-- start of SELECTED PASSAGE --
When two men get in a cage and fight, the music that signals their entrance is rarely soothing. But there is more than just head-banging to the UFC soundtrack.

Sure bands like Icepick, Godsmack, Disturbed, Manowar, Danzig, Drowning Pool and Rage Against the Machine blare out of arena speakers. At times, a live UFC show can be like having a red-hot poker inserted in your ear. Thankfully there is a little variety - and in some cases, a little bit of thought behind the music.

Some mixed martial arts fighters have a signature song that fires them up as they walk to the cage. Others like to tweak their opponents with their choice of music. Some just don't care, letting the UFC choose their poison.

And the UFC is savvy enough to know that music makes the mood.

At each pay-per-view card, it dims the lights and shows a kickass fight highlight video to the sounds of "Baba O'Riley" by the Who, pumping up the crowd as the main card is about to go to air. Journalists who attend all the shows routinely down tools on press row to watch the video. It's that good.
-- end of SELECTED PASSAGE --
-- start of COLLECTED MATERIAL --
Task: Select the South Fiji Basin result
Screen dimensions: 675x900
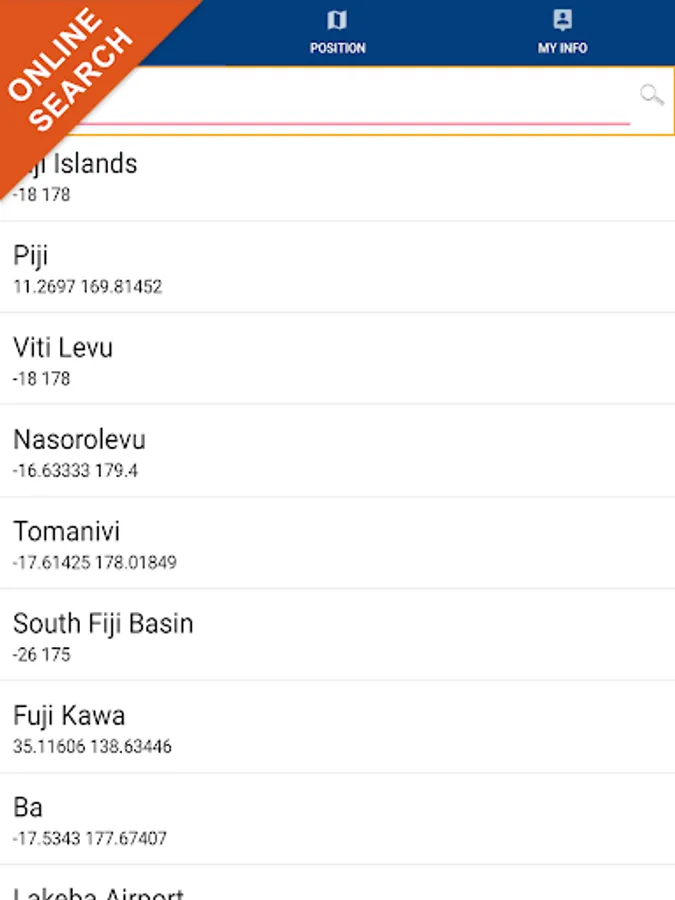Action: click(x=103, y=624)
-- end of COLLECTED MATERIAL --
» **WRITTEN PROBLEM**
Extend the piece on music at UFC events, beginning directly after its final sentence.

» **IN RESPONSE**
The fight snippets are timed perfectly to the music, whether it's Matt Hughes slamming Frank Trigg into the canvas or Canadian David (The Crow) Loiseau buckling an opponent with a vicious kick. The UFC lovingly updates the video, just to keep it fresh.

In recent months, it has added a second highlight reel to the tune of Saliva's "Click, Click Boom."

UFC president Dana White, a music buff whose hand is on everything at UFC shows, ranks Antonio Rodrigo Nogueira's choice of "Gimme Shelter" by the Rolling Stones, Forrest Griffin's "I'm Shipping Up to Boston" by the Dropkick Murphys and Stephan Bonnar's "Eminence Front" as three of his favourite entrance themes.

Apart from being a classic, "Gimme Shelter" adds just the right amount of menace to the Nogueira walk-in. Griffin's choice is a foot-tapping, Celtic-themed anthem that mirrors the boundless energy of the former light-heavyweight champion. And "Eminence Front" is just a classy, catchy song - the kind of off-the-beat-track choice one would expect from the dry-witted, entertaining Bonnar.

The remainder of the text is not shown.